[PROVIDED RECORDS start]
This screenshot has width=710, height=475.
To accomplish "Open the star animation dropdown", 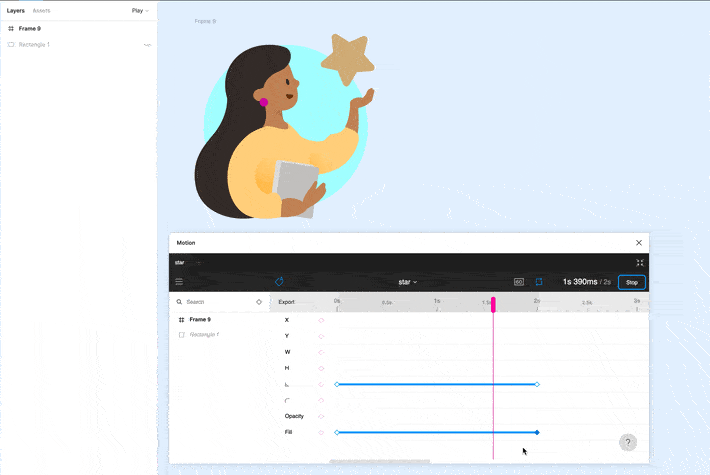I will tap(408, 282).
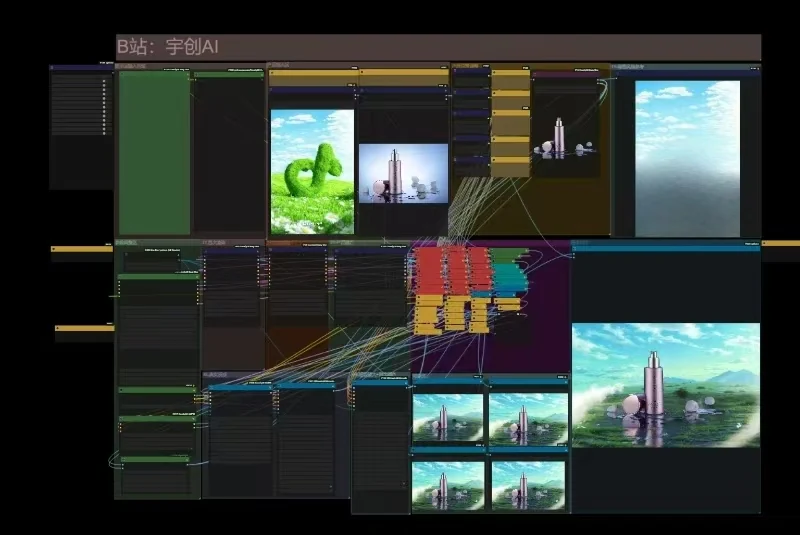Click the blue title bar above large output image
This screenshot has height=535, width=800.
click(x=666, y=249)
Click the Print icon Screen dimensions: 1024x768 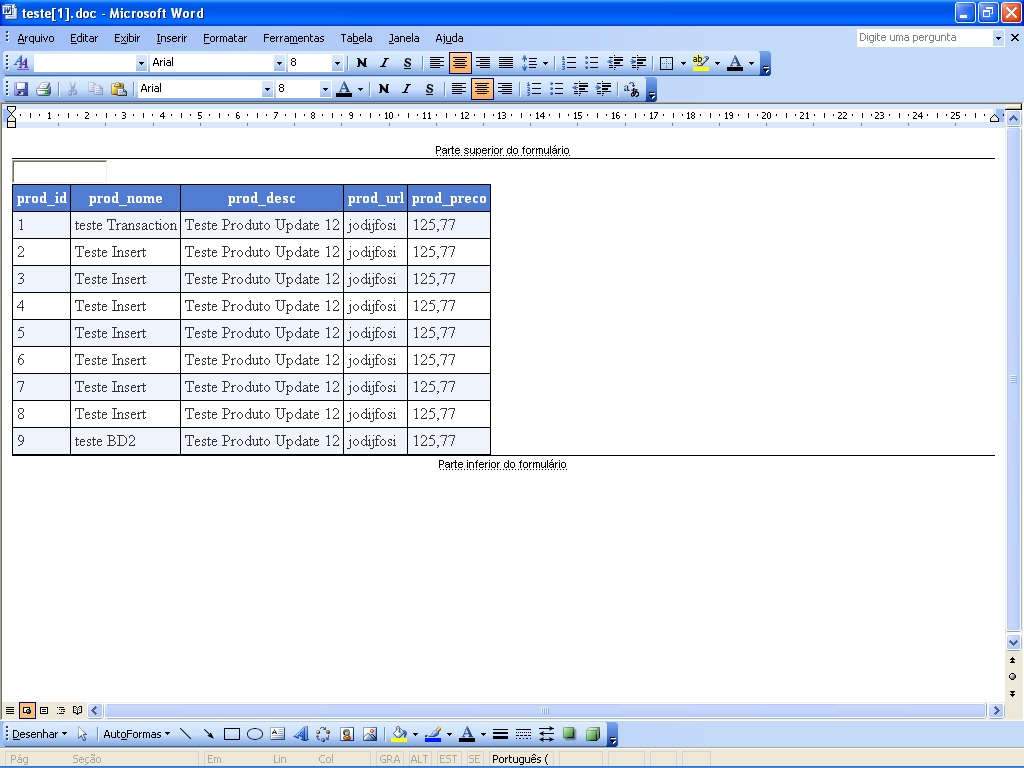pos(44,89)
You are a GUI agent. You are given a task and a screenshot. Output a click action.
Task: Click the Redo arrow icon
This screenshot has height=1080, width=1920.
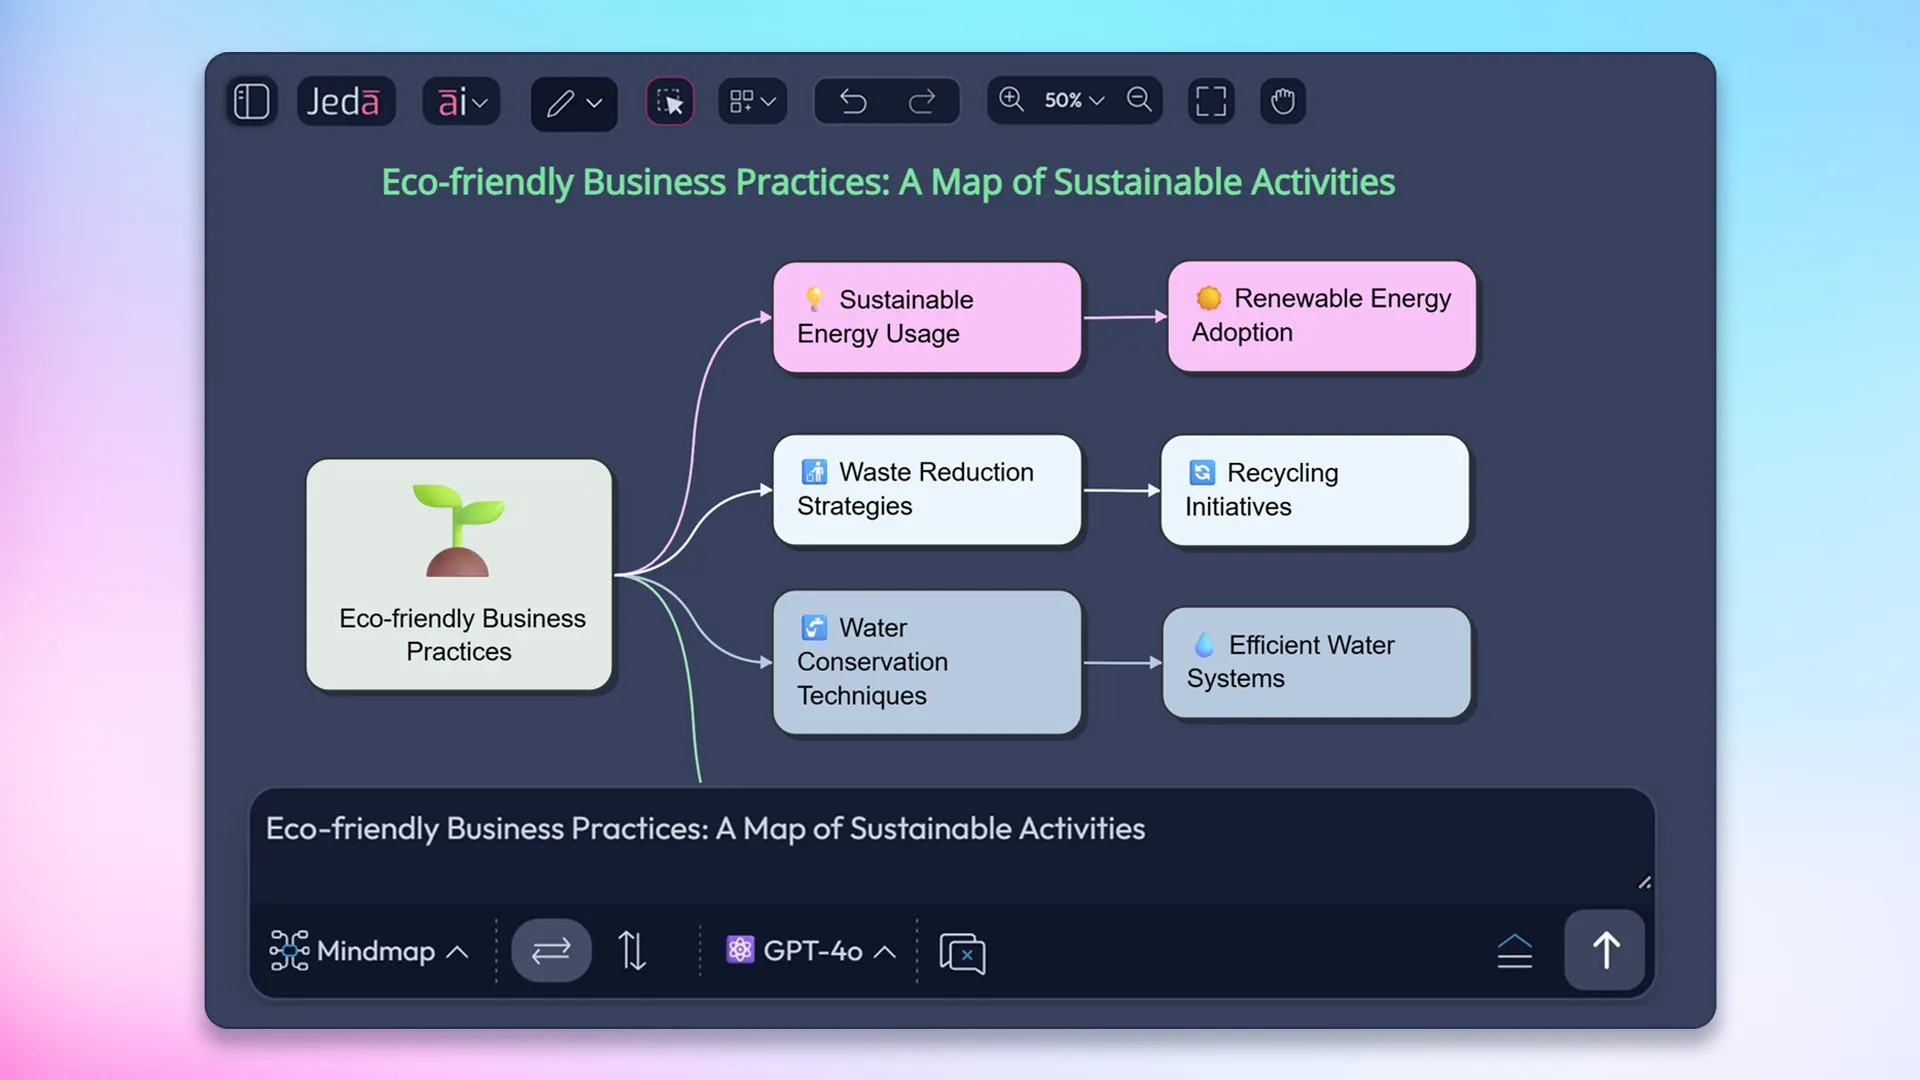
[PROVIDED RECORDS end]
Return every line of the listing above that contains the word "height".

- [TASK ANSWER]
This screenshot has width=710, height=475.
This screenshot has height=535, width=800.
This screenshot has height=1080, width=1920.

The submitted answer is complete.